Ecco spiegati i piccoli accenni “Prory”.
Il prossimo
capitolo sarà molto corto e sarà il penultimo. Ne seguirà un terzo e poi il
tutto si chiuderà con l’epilogo! Grazie infinite alle persone che hanno
commentato lo scorso capitolo! Corro a rispondervi!
Quello di Lilo
in bilico sulla mia nuova torre blu cielo è l’ultimo ricordo allegro che
conservo del Distretto 12 in cui facciano comparsa tutti i miei fratelli.
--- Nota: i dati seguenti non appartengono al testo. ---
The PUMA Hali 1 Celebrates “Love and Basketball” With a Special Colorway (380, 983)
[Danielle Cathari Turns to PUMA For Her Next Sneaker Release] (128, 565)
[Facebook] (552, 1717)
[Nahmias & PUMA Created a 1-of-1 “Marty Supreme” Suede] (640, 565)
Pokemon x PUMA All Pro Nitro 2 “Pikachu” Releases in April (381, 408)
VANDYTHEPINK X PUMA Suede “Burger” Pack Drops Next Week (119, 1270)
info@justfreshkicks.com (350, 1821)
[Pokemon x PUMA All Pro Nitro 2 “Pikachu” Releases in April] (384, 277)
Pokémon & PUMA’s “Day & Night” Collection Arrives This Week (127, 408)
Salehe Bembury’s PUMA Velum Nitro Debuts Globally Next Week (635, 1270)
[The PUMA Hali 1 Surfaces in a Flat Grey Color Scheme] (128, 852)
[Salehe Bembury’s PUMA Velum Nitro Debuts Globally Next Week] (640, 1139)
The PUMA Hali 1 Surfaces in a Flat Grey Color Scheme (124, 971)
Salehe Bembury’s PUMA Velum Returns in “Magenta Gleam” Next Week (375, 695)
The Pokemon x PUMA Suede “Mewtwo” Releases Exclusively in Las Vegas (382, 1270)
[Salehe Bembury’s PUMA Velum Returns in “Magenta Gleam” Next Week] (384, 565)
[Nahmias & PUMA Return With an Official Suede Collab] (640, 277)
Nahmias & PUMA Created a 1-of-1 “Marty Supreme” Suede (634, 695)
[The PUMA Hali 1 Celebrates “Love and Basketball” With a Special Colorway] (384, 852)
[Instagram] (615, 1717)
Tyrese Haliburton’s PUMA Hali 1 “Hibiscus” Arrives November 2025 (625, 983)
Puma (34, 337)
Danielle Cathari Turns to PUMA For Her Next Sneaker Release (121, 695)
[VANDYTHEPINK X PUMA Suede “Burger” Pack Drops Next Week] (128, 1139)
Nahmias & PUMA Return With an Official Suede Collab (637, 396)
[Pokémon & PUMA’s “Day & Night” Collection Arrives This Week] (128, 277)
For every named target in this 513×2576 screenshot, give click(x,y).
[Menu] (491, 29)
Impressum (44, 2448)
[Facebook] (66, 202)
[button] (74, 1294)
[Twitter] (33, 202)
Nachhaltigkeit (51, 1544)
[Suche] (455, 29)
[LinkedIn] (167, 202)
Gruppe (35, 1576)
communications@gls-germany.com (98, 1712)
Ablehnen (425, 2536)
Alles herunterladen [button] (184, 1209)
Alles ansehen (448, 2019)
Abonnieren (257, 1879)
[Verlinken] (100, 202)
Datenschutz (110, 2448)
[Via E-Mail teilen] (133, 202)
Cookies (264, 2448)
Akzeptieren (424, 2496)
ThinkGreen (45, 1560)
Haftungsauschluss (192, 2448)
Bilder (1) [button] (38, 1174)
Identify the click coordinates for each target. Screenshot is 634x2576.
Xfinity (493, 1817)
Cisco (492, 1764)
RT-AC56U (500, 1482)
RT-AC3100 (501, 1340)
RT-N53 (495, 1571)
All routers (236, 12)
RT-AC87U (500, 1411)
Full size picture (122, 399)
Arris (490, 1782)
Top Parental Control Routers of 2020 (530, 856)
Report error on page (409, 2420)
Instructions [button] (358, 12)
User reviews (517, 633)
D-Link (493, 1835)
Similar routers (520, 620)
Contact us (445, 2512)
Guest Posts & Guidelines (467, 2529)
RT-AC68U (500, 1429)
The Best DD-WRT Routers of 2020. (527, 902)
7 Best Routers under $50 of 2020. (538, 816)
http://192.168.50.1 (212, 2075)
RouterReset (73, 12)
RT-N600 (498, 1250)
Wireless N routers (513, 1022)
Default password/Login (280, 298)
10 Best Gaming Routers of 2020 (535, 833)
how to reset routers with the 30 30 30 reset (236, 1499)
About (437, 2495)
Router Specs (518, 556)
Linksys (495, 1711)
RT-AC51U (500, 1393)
Il
giorno successivo venne annunciata la settantacinquesima edizione degli Hunger Games e il sorriso di Gale, già raro di per sé, si
perse del tutto; assieme al suo scomparve anche quello di Prim.
All’epoca ero convinta che finire in televisione fosse bello. Non sapevo in
cosa consistessero gli Hunger Games, ma una volta
avevo guardato un pezzo della parata ed ero rimasta affascinata dall’atmosfera
festosa, dai costumi dei partecipanti e dai capelli colorati di molti membri
del pubblico, che ricordavano quelli di Lilo. Non
vidi molto altro; anche se talvolta cercavo di sbirciare, mi era stato proibito
di guardare la trasmissione. Una sera, tuttavia, sgusciai fuori dal letto per
raggiungere Gale, che stava seguendo i Giochi dal televisore in cucina. Mi
arrampicai sulle sue ginocchia, ma lui sembrò accorgersi a stento del mio
arrivo. Non stava piangendo – Gale non piangeva mai – ma c’era tanta tristezza
nei suoi occhi e per un attimo mi domandai se non soffrisse anche lui di mal di
pancia. Notai anche della rabbia nel suo sguardo, sottolineata dal modo in cui
serrava i pugni. Feci appena in tempo a riconoscere Katniss, incorniciata dai
bordini neri dello schermo, che Gale spense il televisore.
“Non riesci a dormire?” mi chiese
infine. Scossi la testa, stringendomi Lilo al petto.
Tornai ad osservare mio fratello con attenzione; se vedere Katniss in
televisione rendeva lui e Prim così tristi, pensai,
gli Hunger Games non dovevano essere affatto belli.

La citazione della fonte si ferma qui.